+++ Stored data

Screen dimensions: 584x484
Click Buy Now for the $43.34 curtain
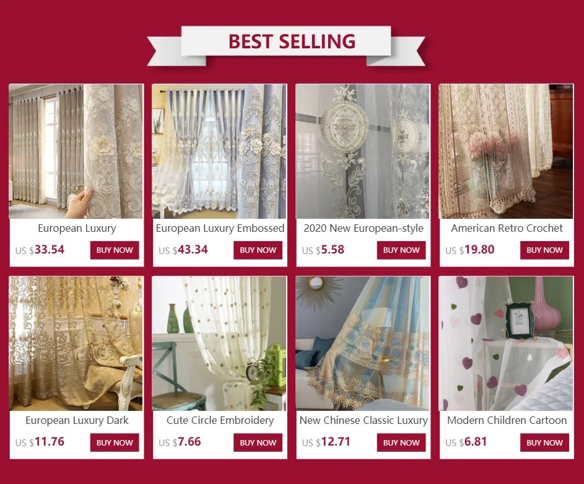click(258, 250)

++++++
+++ Stored data

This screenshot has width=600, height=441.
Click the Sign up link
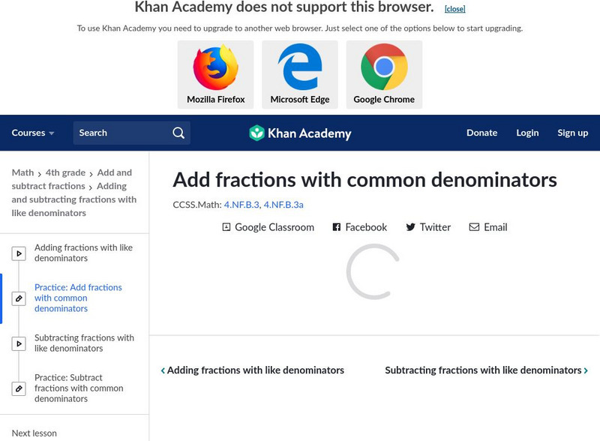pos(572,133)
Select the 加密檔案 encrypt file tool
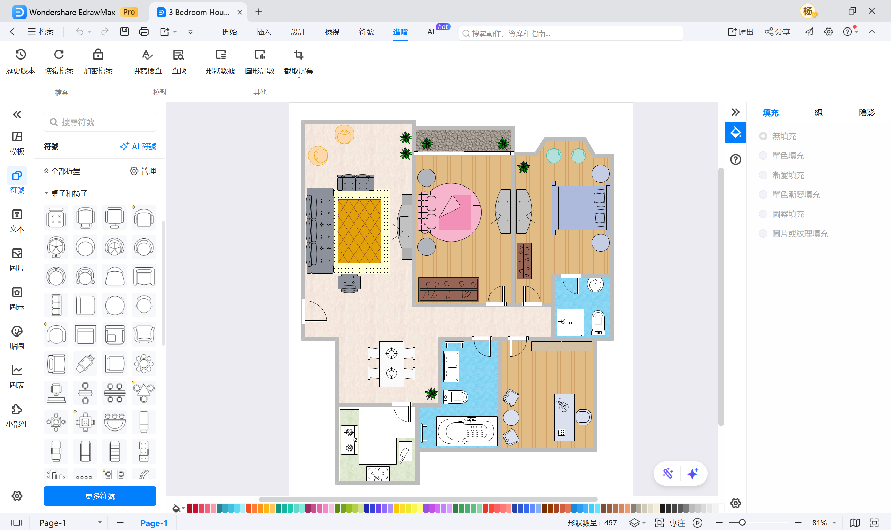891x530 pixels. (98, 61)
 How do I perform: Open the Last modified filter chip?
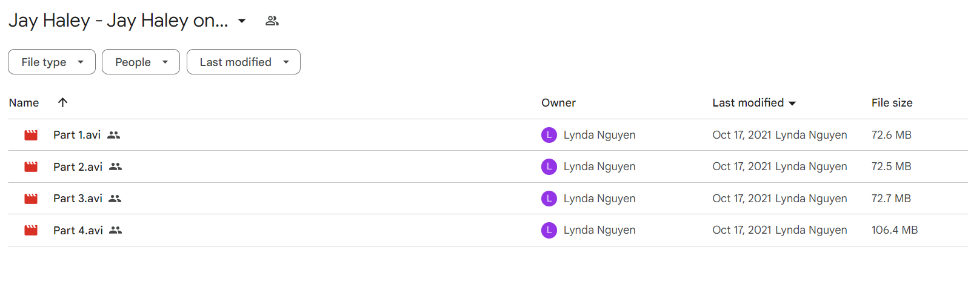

++++++
+++ Stored data

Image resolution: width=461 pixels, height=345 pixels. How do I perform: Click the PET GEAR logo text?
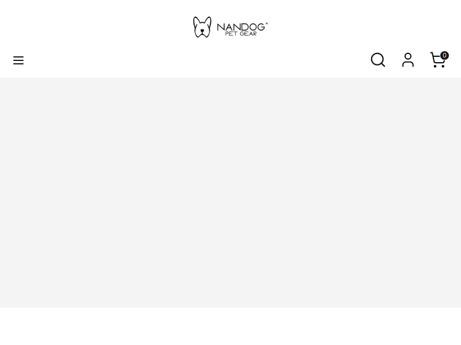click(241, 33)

++++++

Which lines of the items above contain the word "width"? Locate each one and copy it out in full.

* **Result of this exercise**
This screenshot has width=600, height=441.
Image resolution: width=461 pixels, height=345 pixels. How do I perform: Click the PET GEAR logo text?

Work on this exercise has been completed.